__To be done__
Count how many of the lines that follow contain the string "each", and reply with that number alone.

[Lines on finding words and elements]
((

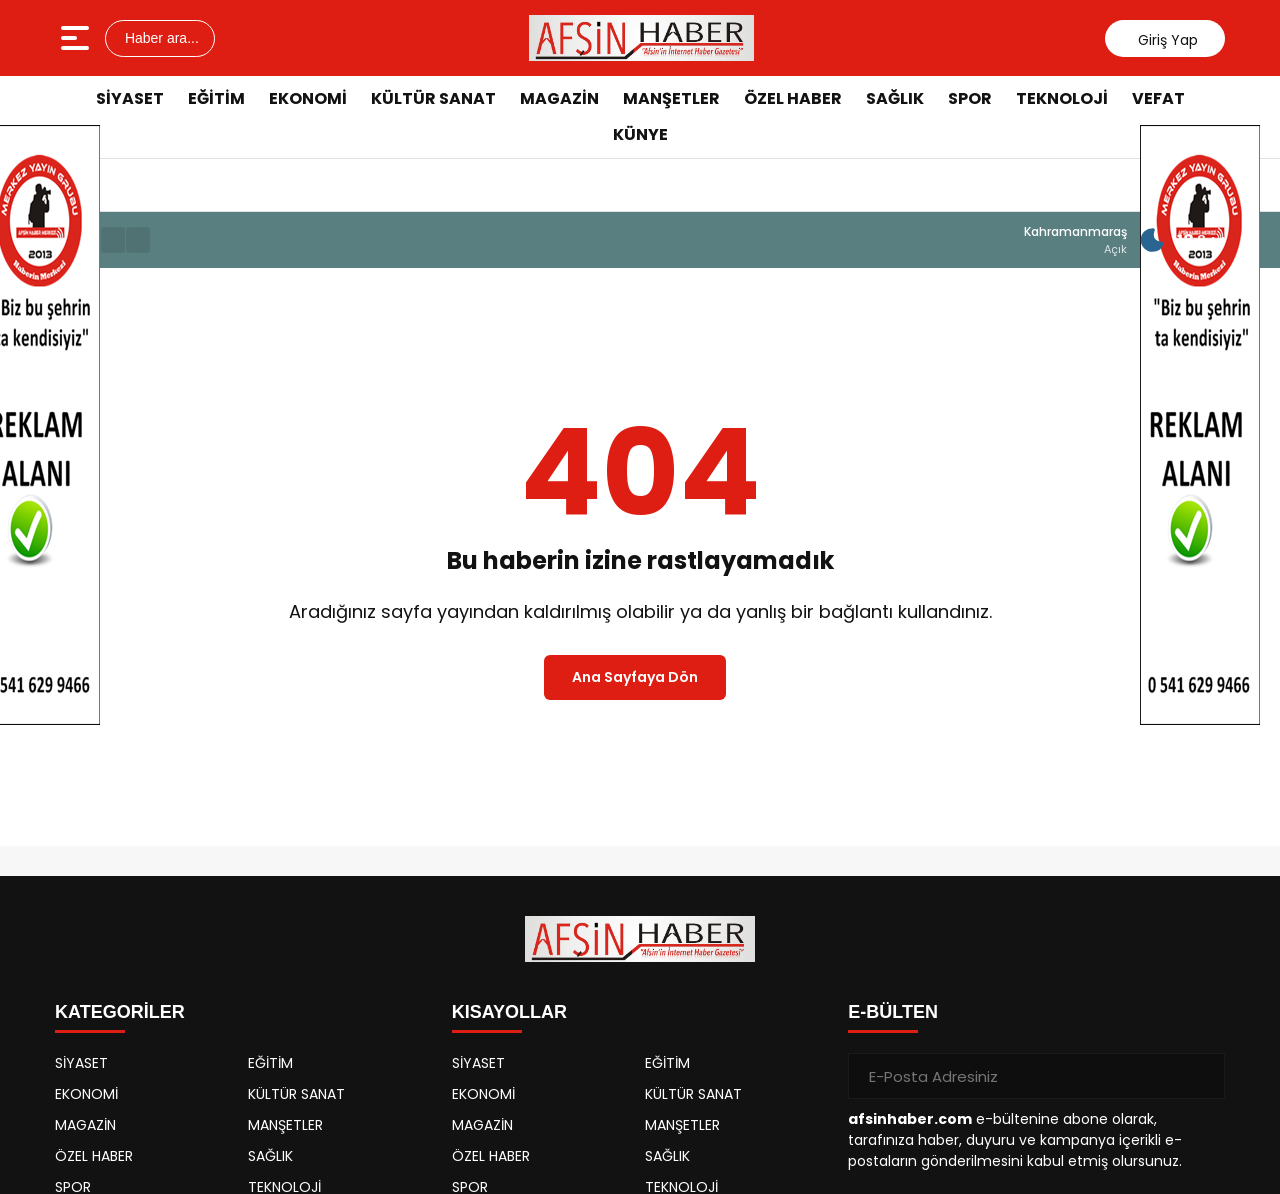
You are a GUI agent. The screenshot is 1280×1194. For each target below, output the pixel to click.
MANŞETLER (671, 98)
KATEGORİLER (120, 1012)
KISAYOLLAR (509, 1012)
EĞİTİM (216, 98)
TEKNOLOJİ (1062, 98)
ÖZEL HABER (793, 98)
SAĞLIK (895, 98)
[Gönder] (1202, 1076)
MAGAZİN (559, 98)
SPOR (970, 98)
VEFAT (1158, 98)
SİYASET (130, 98)
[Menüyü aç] (77, 38)
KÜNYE (640, 134)
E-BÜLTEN (893, 1012)
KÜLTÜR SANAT (433, 98)
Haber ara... (160, 38)
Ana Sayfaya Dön (635, 677)
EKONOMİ (308, 98)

))

__Answer to the exercise__
1